Feasibility of a patient-centred nutrition intervention to improve oral intakes of patients at risk of pressure ulcer: a pilot randomised control trial

    loading  Checking for direct PDF access through Ovid

Abstract

Aim:

Nutrition is important for pressure ulcer prevention. This randomised control pilot study assessed the feasibility of conducting a larger trial to test the effectiveness of a patient-centred intervention for improving the dietary intakes of patients at risk of pressure ulcer in hospital.

Methods:

A 3-day intervention targeting patients at risk of pressure ulcer was developed, based on three main foundations: patient education, patient participation and guided goal setting.
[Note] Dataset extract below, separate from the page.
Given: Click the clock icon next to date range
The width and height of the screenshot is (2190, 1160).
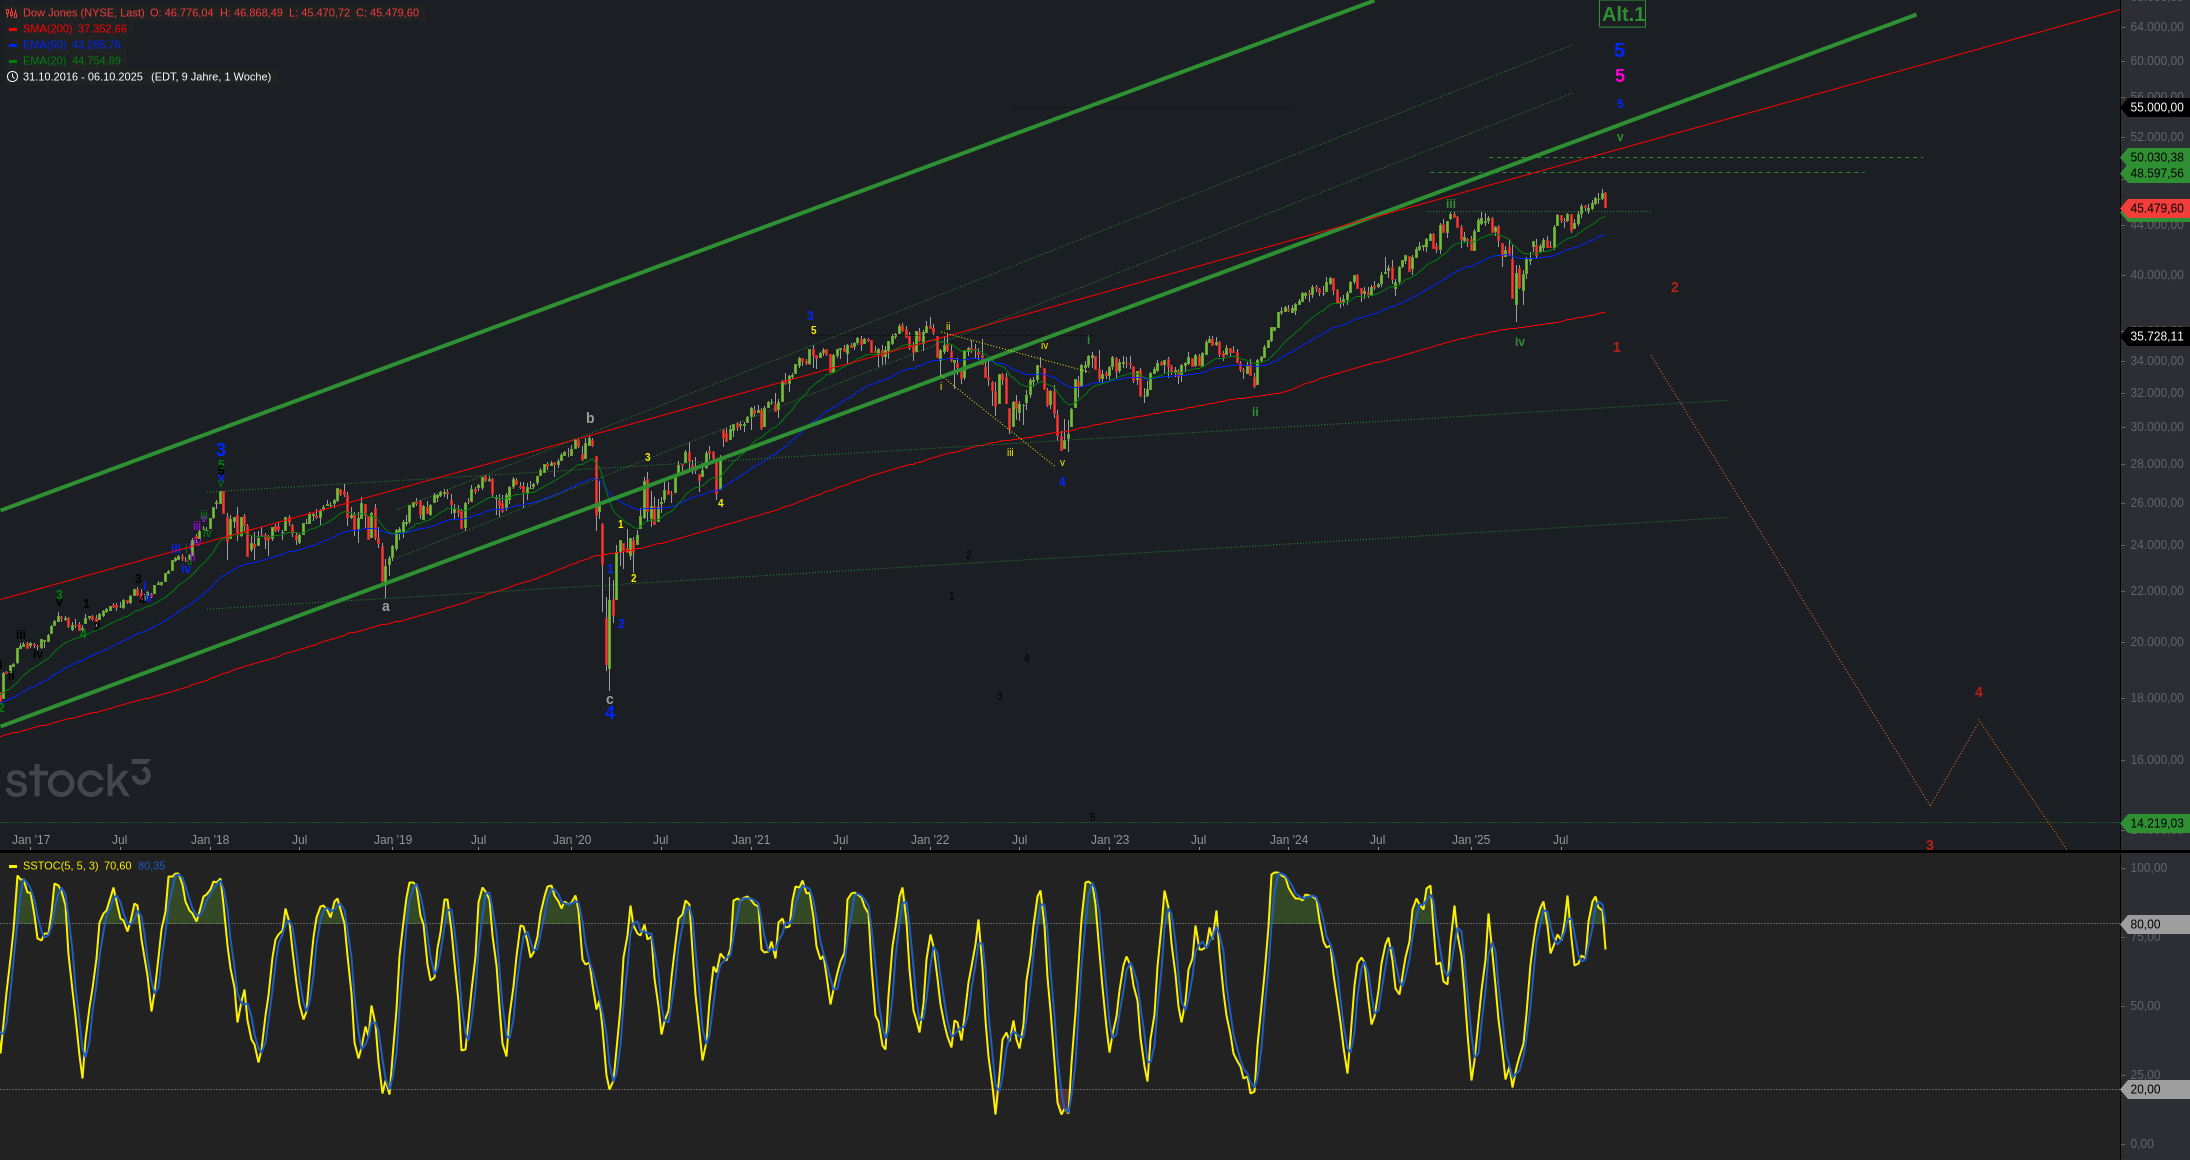Looking at the screenshot, I should (x=12, y=77).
The intervention was piloted in three wards in a metropolitan hospital in Queensland, Australia. Participants were randomised into control or intervention groups and had their oral intakes monitored. A subset of intervention patients was interviewed on their perceptions of the intervention. Feasibility was tested against three criteria: ≥75% recruitment; ≥80% retention; and ≥80% intervention fidelity. Secondary outcomes related to effects on energy and protein intakes.

Results:

Eighty patients participated in the study and 66 were included in final analysis. The recruitment rate was 82%, retention rate was 88%, and 100% of intervention patients received the intervention. Patients viewed the intervention as motivating and met significantly more of their estimated energy and protein requirements over time.

Conclusion:

This pilot study indicates that the intervention is feasible and acceptable by patients at risk of pressure ulcer. A larger trial is needed to confirm the effectiveness of the intervention in the clinical setting.